【发布时间】:2011-05-09 10:26:49
【问题描述】:
我在一个反sql注入例程中看到了这行,那么它是什么意思呢?
ereg_replace('(%)', '\\\1', $str);
【问题讨论】:
-
一旦你对
ereg_replace有了很好的理解,你应该立即转移到preg_replace。ereg函数现已过时。

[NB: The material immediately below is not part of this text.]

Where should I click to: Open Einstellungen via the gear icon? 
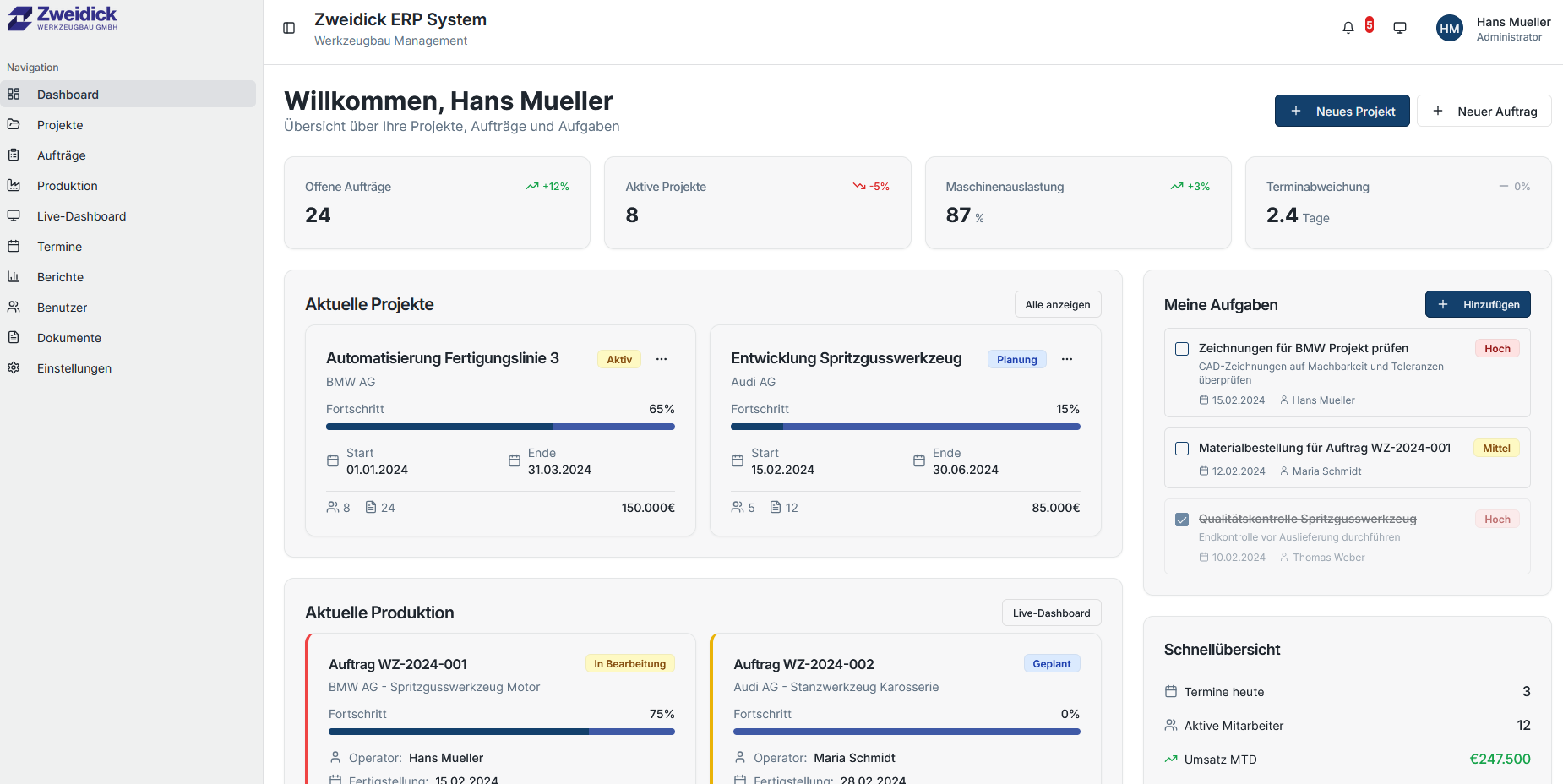click(x=14, y=368)
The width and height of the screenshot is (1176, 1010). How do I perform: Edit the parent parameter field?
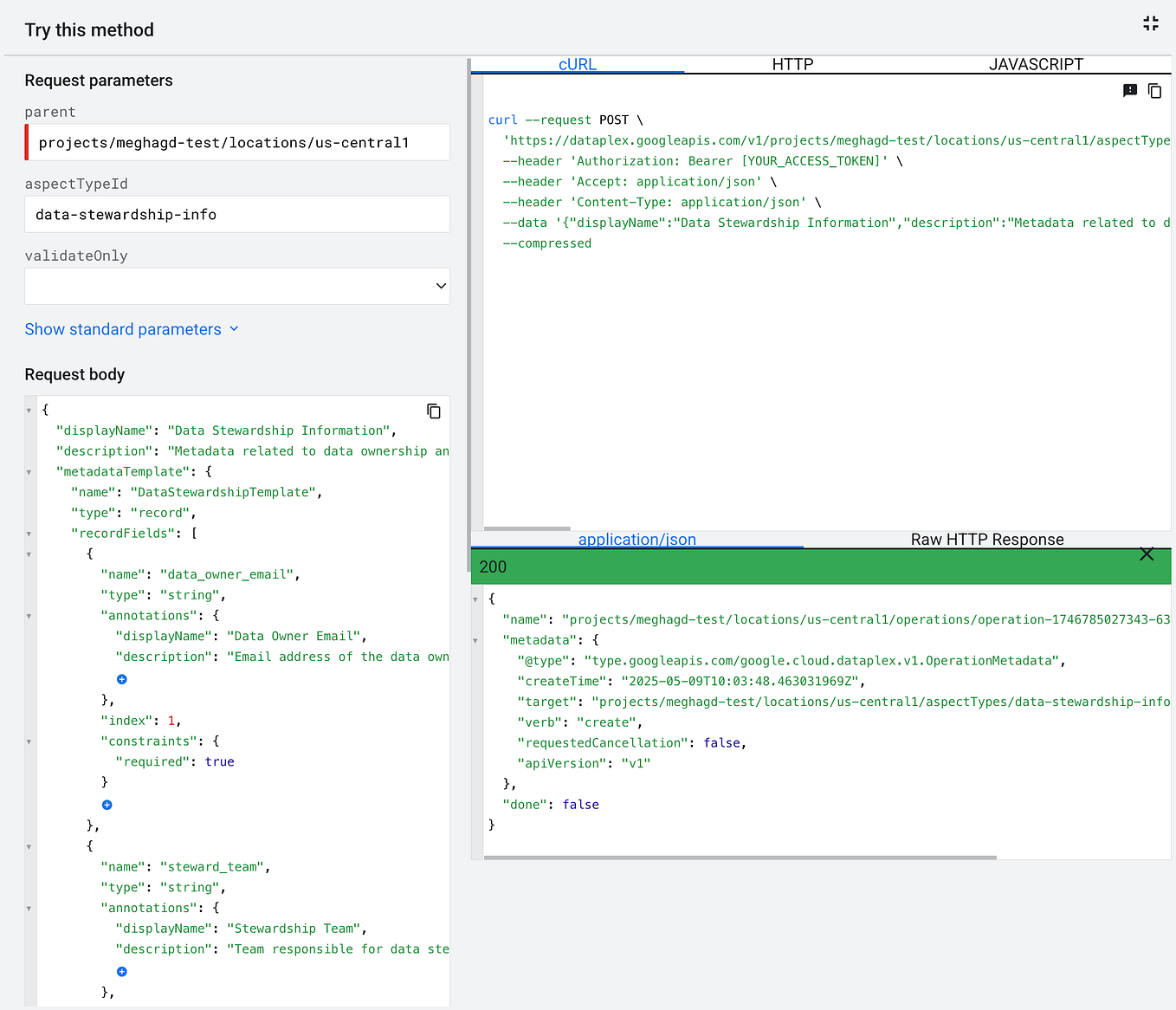click(x=236, y=142)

标签: php sql regex sql-injection
【发布时间】:2011-05-09 10:26:49
【问题描述】:
它通过将% 替换为\% 来转义百分号。 PHP有更好的转义字符的方法,即addcslashes:
addcslashes($str, '%');`
另请注意,不推荐使用 ereg 函数系列,取而代之的是它们的 preg 等效函数。
【讨论】:
-
为什么要用\%代替%?该例程已经调用了real_escape_string,实际上它添加了这行代码然后将自己称为super_escape_string。
-
@Jichao 因为
%在 SQL 查询中具有特殊含义(它就像用于模式匹配的通配符),而\%始终是文字百分号。 -
我同意参数化语句的建议。但是,
mysql_real_escape_string不处理%(参见最后一条注释)。对于准备好的语句,它可能取决于库。不过,我并不是说正则表达式是正确的(它肯定过于冗长)。